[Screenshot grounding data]
----------------------------------------
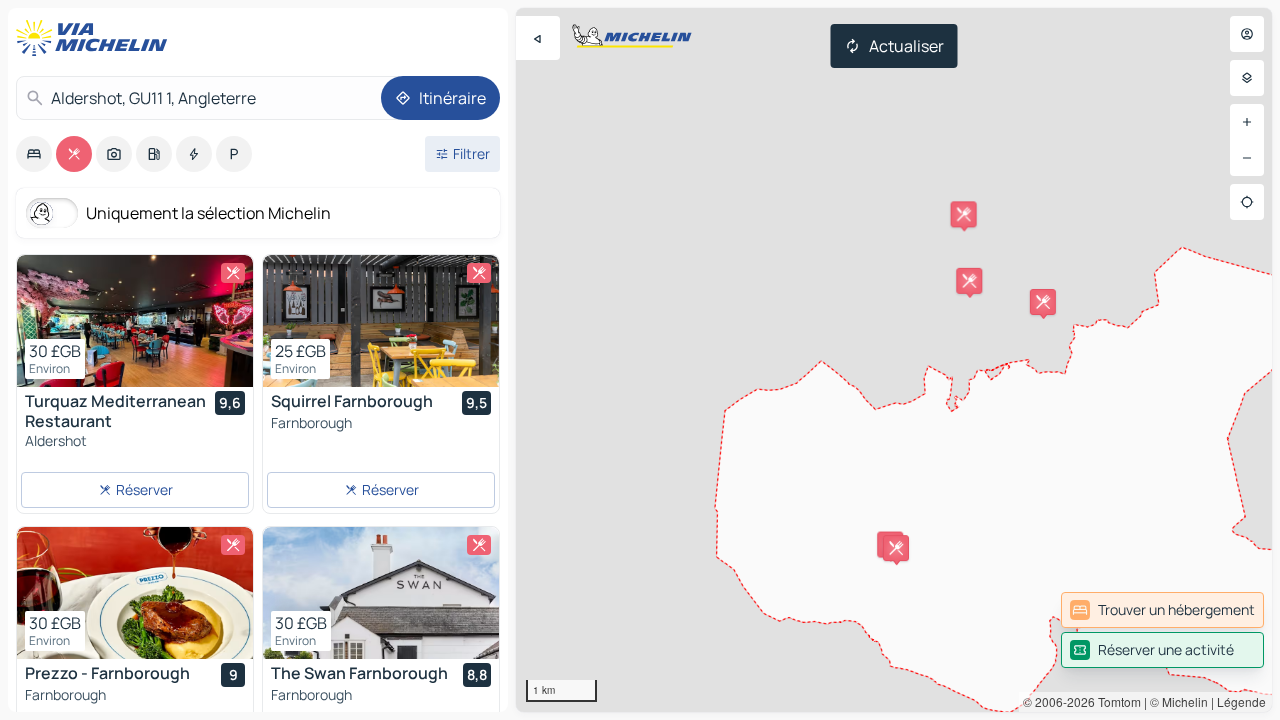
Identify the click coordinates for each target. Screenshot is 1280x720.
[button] (1043, 302)
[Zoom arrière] (1247, 158)
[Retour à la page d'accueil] (96, 38)
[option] (34, 154)
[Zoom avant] (1247, 122)
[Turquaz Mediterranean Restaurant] (135, 321)
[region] (894, 360)
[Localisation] (1247, 202)
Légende (1241, 701)
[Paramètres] (1247, 78)
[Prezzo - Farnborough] (135, 593)
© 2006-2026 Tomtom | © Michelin (1115, 701)
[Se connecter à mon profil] (1247, 34)
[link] (1162, 610)
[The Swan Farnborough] (381, 593)
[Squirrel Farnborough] (381, 321)
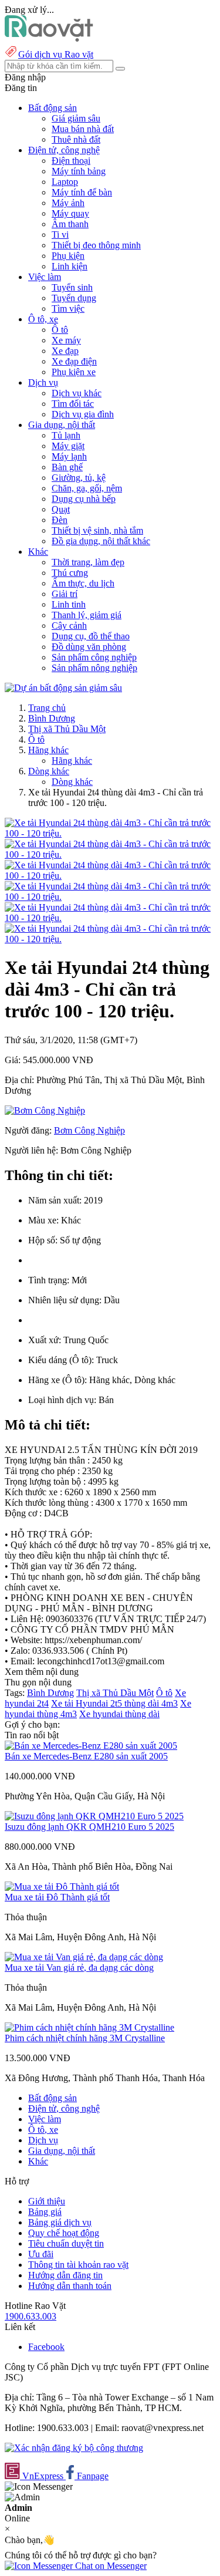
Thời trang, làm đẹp (88, 562)
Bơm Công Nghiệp (89, 1130)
----------------------------------------
Work instruction: The expected output is every line of the data, unchanged, with the pictures skipped.

Finished task:
Identify the click coordinates for each target. Screenshot is 1280x720.
[button] (1043, 302)
[Zoom arrière] (1247, 158)
[Retour à la page d'accueil] (96, 38)
[option] (34, 154)
[Zoom avant] (1247, 122)
[Turquaz Mediterranean Restaurant] (135, 321)
[region] (894, 360)
[Localisation] (1247, 202)
Légende (1241, 701)
[Paramètres] (1247, 78)
[Prezzo - Farnborough] (135, 593)
© 2006-2026 Tomtom | © Michelin (1115, 701)
[Se connecter à mon profil] (1247, 34)
[link] (1162, 610)
[The Swan Farnborough] (381, 593)
[Squirrel Farnborough] (381, 321)
Thời trang, làm đẹp (88, 562)
Bơm Công Nghiệp (89, 1130)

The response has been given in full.